I have had the pleasure of working in two academic departments at Wayne State University, and each of them provided collegial support during different stages of this project. In the Department of English I am grateful for the support of my chairperson, Ellen Barton, and colleagues Bill Harris, Julie Klein, Christopher T. Leland, M. L. Liebler, Lisa Maruca, Ross Pudaloff, Barrett Watten, and Anca Vlasopolos. In the Department of Interdisciplinary Studies, which closed in 2007, I was sustained by the friendship and support of my chairperson, Roslyn Schindler, and colleague James Michaels. My partner, Frank Koscielski, deserves a medal for his forbearance, good will, and excellent readership.
Two important women in my life are present in spirit through these pages. I am in debt to my professor and friend Dorothy M. Scura for suggesting this project to me. Her death in 2009 was a severe loss to the many students and colleagues influenced by her generosity, wit, and keen insight. My mother, Laurette Maun, had the opportunity to read and enjoy this book before her death in December 2010. It staggers the mind to recognize all the small and large ways in which loved ones support the writing of books. Her notes of encouragement to me about each chapter she read remain on my desk.
INTRODUCTION
This book investigates the literary writings and friendships of a group of American women modernists during a period when their interactions and productivity were highest. For many readers Lola Ridge, Evelyn Scott, Charlotte Wilder, and Kay Boyle remain obscure. All of them were fearless in their artistic vocations.

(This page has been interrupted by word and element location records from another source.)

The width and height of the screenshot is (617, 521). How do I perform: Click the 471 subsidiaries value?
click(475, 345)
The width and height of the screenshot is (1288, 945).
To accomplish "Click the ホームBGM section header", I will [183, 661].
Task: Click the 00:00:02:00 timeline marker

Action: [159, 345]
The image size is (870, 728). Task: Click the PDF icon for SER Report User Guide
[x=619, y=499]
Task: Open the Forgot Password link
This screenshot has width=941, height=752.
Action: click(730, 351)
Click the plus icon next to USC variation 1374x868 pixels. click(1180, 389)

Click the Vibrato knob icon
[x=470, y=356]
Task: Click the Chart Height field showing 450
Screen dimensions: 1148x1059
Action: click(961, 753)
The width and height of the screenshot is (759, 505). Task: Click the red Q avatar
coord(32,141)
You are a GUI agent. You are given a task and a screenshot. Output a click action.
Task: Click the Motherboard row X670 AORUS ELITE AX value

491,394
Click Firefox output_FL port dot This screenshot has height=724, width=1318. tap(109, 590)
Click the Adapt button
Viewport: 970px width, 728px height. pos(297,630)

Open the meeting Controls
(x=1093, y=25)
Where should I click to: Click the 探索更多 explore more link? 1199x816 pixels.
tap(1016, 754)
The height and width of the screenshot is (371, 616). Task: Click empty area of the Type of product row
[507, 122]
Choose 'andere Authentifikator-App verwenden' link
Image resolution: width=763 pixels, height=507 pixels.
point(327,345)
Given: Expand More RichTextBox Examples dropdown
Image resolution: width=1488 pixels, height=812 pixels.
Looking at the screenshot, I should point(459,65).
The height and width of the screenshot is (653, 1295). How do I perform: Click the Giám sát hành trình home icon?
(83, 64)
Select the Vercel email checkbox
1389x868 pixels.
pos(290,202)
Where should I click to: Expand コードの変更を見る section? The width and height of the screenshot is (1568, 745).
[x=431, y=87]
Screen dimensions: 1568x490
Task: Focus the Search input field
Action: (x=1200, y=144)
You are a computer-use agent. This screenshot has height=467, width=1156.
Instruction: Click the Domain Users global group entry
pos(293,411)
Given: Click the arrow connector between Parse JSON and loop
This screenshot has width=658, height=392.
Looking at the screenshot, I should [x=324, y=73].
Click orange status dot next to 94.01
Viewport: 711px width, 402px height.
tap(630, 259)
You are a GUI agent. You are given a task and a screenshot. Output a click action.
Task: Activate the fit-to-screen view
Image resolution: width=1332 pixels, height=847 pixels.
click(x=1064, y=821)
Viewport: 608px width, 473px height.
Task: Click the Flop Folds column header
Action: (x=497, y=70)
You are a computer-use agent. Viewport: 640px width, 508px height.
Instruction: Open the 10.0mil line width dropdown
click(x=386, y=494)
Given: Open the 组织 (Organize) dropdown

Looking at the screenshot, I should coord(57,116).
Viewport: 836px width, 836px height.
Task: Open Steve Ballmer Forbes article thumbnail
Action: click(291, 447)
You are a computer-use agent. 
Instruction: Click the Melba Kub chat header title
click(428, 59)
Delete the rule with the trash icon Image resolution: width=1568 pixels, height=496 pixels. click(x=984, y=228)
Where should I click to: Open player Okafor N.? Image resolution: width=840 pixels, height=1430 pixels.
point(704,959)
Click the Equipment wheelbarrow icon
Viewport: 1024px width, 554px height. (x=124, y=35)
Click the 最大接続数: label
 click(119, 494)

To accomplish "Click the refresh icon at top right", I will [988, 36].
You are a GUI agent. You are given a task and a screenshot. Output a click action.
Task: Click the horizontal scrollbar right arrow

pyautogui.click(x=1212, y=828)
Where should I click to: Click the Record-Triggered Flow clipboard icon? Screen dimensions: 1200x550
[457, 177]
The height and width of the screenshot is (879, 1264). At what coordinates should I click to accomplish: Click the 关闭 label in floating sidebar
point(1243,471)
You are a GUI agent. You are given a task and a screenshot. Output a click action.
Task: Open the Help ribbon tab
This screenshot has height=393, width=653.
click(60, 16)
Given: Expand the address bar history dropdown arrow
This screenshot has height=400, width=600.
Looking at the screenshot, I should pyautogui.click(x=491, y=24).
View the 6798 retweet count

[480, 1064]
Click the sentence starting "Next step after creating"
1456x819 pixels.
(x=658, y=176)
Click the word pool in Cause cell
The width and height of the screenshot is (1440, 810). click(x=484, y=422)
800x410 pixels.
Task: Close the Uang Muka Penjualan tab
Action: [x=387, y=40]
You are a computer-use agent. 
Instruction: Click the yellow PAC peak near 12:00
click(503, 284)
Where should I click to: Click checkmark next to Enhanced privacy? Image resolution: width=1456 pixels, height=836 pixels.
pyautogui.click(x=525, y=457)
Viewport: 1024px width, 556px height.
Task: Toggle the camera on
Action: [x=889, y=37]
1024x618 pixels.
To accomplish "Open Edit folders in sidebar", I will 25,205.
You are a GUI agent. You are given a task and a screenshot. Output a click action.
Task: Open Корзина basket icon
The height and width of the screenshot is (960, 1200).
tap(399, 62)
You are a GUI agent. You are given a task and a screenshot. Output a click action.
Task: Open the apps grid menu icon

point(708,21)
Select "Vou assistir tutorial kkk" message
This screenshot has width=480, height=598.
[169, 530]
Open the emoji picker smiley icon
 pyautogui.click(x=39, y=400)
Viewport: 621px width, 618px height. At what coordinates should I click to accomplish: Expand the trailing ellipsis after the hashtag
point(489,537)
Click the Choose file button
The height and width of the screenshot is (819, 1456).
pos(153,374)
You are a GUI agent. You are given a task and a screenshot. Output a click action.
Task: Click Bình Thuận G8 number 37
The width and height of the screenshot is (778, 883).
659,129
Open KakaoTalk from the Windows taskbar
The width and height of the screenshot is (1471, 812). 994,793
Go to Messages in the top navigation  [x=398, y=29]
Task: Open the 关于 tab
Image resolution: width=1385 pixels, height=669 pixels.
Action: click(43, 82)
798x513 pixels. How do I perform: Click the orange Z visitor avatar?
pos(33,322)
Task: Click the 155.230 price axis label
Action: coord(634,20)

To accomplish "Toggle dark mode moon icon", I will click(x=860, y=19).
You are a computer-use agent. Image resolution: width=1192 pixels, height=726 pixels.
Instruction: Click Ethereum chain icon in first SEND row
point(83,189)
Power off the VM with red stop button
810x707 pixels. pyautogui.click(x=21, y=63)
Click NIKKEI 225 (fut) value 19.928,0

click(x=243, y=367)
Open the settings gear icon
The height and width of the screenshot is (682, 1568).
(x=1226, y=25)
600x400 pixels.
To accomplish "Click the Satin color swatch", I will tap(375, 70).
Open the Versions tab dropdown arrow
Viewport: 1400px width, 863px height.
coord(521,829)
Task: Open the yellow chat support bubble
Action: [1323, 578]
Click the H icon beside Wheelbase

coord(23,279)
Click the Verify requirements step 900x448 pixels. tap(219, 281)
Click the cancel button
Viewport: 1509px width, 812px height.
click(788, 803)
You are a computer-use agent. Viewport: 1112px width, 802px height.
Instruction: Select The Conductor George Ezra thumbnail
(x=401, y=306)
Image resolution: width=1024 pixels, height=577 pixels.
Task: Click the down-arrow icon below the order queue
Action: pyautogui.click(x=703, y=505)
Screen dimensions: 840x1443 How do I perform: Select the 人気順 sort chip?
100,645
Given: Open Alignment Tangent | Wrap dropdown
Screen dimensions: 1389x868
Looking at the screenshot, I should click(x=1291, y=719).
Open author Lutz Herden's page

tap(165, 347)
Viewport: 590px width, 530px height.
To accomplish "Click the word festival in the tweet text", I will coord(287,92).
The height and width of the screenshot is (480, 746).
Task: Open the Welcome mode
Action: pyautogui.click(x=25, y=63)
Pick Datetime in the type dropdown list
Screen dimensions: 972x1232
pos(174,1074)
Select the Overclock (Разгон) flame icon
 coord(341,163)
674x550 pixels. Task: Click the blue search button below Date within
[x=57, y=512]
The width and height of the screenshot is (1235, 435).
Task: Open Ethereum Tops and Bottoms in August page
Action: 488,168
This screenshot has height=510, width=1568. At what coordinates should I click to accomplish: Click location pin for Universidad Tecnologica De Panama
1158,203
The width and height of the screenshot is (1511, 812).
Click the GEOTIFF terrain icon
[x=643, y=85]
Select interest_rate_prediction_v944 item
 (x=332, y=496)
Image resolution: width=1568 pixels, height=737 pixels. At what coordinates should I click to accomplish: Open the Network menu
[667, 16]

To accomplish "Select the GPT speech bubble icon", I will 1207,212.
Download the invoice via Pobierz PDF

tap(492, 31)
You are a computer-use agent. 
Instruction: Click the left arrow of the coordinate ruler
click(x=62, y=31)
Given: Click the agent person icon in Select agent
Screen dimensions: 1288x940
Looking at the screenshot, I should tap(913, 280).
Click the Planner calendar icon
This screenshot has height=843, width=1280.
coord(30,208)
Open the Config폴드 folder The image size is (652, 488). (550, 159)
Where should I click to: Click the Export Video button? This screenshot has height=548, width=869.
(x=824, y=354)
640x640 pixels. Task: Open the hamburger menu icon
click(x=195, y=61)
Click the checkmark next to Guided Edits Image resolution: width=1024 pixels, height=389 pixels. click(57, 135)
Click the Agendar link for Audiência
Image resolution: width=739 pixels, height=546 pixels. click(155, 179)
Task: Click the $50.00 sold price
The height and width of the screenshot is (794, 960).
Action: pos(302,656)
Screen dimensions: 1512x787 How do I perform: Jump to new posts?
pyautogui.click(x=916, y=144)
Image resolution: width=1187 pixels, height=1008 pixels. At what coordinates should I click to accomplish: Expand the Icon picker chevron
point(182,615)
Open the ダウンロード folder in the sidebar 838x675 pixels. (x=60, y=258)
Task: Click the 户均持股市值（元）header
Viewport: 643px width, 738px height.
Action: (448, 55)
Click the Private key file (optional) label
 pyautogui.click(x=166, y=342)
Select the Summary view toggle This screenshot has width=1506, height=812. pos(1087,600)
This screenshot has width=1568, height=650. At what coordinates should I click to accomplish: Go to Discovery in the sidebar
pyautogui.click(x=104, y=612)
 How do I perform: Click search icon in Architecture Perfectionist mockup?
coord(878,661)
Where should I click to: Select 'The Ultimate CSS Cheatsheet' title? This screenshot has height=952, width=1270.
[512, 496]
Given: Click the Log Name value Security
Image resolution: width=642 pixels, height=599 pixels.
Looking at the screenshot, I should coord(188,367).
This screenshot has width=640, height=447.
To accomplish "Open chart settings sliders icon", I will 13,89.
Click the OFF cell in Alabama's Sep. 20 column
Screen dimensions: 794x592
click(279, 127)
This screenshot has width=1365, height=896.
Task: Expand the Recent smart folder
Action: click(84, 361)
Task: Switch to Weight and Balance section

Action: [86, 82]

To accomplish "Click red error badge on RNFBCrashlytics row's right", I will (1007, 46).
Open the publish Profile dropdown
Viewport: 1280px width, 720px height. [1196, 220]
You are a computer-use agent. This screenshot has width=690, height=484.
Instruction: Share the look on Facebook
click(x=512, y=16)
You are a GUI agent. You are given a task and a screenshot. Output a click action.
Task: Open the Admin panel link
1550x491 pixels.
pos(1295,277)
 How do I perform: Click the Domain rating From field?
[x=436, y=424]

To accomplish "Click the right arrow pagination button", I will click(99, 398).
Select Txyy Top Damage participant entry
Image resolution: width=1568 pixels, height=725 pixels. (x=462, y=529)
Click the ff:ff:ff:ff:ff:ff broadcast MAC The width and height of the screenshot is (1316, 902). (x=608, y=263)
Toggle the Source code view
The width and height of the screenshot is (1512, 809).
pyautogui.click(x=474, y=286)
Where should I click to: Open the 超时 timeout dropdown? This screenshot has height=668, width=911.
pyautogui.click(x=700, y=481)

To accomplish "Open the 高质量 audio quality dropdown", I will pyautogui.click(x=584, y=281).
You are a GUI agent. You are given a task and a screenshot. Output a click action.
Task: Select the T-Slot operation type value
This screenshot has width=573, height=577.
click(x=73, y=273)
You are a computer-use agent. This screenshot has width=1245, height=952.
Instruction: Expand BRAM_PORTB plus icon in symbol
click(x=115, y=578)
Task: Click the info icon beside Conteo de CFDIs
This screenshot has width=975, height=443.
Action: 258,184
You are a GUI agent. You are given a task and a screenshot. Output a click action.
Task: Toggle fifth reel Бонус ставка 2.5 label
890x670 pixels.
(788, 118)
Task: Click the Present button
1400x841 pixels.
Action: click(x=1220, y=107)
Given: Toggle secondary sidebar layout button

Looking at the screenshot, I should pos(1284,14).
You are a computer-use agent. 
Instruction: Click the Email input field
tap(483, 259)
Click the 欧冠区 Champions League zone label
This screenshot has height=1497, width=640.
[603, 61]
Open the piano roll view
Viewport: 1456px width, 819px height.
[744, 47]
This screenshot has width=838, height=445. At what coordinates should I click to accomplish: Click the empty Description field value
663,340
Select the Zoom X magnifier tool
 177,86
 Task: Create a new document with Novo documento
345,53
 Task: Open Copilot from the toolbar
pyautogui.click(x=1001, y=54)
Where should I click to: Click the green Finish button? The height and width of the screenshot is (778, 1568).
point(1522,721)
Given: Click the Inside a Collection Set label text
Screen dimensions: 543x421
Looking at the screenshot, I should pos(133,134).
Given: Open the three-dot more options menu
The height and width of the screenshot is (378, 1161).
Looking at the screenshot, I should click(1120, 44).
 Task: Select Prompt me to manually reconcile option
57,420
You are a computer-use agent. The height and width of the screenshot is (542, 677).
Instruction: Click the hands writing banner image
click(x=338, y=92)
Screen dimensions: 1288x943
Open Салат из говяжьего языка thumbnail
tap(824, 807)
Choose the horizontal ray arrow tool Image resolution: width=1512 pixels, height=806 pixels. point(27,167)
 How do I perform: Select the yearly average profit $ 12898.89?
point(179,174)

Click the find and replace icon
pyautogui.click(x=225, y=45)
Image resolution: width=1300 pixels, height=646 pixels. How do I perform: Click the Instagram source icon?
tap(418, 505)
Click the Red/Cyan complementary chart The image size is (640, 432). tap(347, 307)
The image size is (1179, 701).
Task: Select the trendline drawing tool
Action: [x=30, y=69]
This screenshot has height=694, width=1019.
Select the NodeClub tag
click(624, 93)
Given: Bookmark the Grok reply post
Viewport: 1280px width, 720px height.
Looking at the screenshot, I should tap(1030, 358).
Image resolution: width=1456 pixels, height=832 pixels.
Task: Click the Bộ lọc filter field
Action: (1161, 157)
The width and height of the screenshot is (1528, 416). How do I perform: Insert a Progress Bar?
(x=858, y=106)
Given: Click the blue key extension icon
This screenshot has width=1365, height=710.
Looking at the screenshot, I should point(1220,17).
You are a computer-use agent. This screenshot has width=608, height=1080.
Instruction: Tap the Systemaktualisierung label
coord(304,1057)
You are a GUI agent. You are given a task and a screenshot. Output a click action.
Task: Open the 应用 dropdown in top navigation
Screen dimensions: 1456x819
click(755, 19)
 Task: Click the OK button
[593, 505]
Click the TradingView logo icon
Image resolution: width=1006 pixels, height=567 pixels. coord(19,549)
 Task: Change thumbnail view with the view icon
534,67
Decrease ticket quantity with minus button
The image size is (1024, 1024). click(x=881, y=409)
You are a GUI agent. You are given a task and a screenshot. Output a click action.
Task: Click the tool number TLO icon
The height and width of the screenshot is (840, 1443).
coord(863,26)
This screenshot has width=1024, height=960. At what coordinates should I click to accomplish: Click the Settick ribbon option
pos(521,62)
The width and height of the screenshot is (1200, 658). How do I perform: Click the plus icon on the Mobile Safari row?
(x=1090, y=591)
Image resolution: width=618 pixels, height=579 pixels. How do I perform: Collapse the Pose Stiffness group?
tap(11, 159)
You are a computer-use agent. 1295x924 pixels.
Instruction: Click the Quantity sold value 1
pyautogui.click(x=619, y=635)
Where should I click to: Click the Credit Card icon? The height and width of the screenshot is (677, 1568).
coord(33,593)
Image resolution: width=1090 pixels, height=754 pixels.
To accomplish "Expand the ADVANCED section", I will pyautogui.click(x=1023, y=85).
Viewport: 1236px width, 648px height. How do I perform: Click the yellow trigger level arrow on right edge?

These writers lives and work intersected at various times in New Yorks Greenwich Village during the 1920s, 1930s, and early 1940s, and their contact was extended through letters and visits. This book is a study of the life span of a social network embedded in broader networks that may be more familiar in narratives of modernism. In examining the writing lives, poetry, and friendships of Lola Ridge, Evelyn Scott, Charlotte Wilder, and Kay Boyle, each of whom participated in the major currents of modern American literature early in their careers, one finds they cohere as members of a network of women authors who primarily thought of themselves as professional writers, who sought to grapple with major social issues in their poetry, and who had direct, personal connections with each other that advanced their careers as writers.